Our core offerings include Parkinson’s Pilot, a short video course for individuals and families, and a facilitator certification program that trains leaders to guide Parkinson’s resilience support groups in their communities.
Future goals include:
Establishment of a national reserve of free or low-cost home care professionals.
Building a team of “angels” to visit people in their homes to provide encouragement and specific information to people without their own support communities.
A program to promote the establishment of unified “care clusters” of healthcare providers all trained on the inter-relatedness of the motor and non-motor symptoms across the whole Parkinson’s spectrum.
Development of a workable plan that will certify assisted living facilities as Parkinson’s care centers.
Our commitment is to fill the numerous gaps in Parkinson’s support and bring understanding and comfort to everyone who suffers with the disease.
*501(c)3 nonprofit status is pending.
Why We Do What We Do
A Parkinson’s diagnosis brings immediate and constant uncertainty that affects every aspect of life. Finding meaningful support is hard. In the midst of difficulty and loss, personal resilience is critical.
Our mission is to create a space where the realities of Parkinson’s can be discussed openly and honestly, where caregivers are supported alongside those living with the disease, and where people are shown that a meaningful, engaged life is still possible.
A Word from Our Founder
My Parkinson’s journey began in 2021 when I started experiencing violent RBD episodes, fatigue, brain fog, and apathy. It took four years to get a confirmed diagnosis of Parkinson’s disease.

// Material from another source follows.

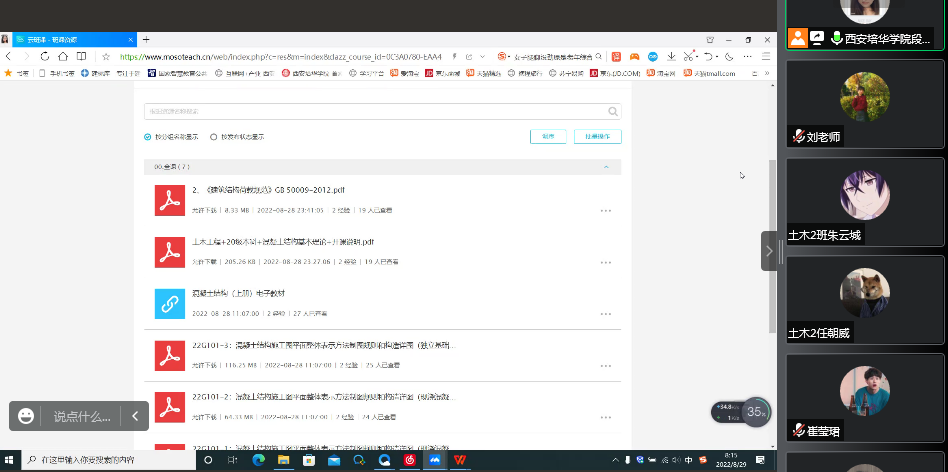Click the emoji smiley icon in chat bar
948x472 pixels.
(26, 416)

During that time, I watched my health, creativity, and career slowly unravel as I searched for answers without any real guidance.
After I was diagnosed, I began to see that information about the disease, access to specialized healthcare and support, and most of all, communities of fellow travelers, were fragmented and hard to find. Along the way, I met others facing the same uncertainty, and was inspired to help people navigate it with greater clarity and support.
I made a commitment in the time I have remaining as a healthy, connected professional to focus my efforts toward solving as many of these deficits in care and support as I possibly could.
My challenge to you is to join me in bringing knowledge, connection and hope to people across America who have been isolated and confused by the lack of consistent support for their Parkinson’s journey.